Whenever I issued the cert it would have validation failed.
However, when I edited the cert just to be the main domain with no SAN's, it completed successfully.
I never had this issue before and always had a full multi-domain cert on prior releases.


Notes: All the subdomains are just CNAME entries pointing to the main domain IP to resolve through DNS.
Title: Re: ACME - Let's Encrypt Client Certs
Post by: elektroinside on February 06, 2018, 12:36:40 am
There's an issue with the plugin, but it is getting fixed soon :) Basically, it needs an upgrade. And if i'm not mistaken, the next version will also support wildcard certs :)
Title: Re: ACME - Let's Encrypt Client Certs
Post by: DanMc85 on February 06, 2018, 04:56:19 am
Nice find...

I just did a search and found this article which confirms what you said:
https://letsencrypt.org/2017/07/06/wildcard-certificates-coming-jan-2018.html

Looks like wildcard will only support DNS validation instead of HTTPS validation for issuing cert.
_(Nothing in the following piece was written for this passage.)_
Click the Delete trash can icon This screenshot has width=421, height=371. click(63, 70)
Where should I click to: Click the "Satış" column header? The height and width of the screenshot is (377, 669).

I use google domains so it would be nice to see API support added... or the ability to generate and manually add a TXT DNS record for validation purposes which the regular ACME plugin supports but the OPNSense GUI does not appear to.
Title: Re: ACME - Let's Encrypt Client Certs
Post by: elektroinside on February 06, 2018, 08:14:55 am
Please request your needed feature here: https://github.com/opnsense/plugins/issues
Thanks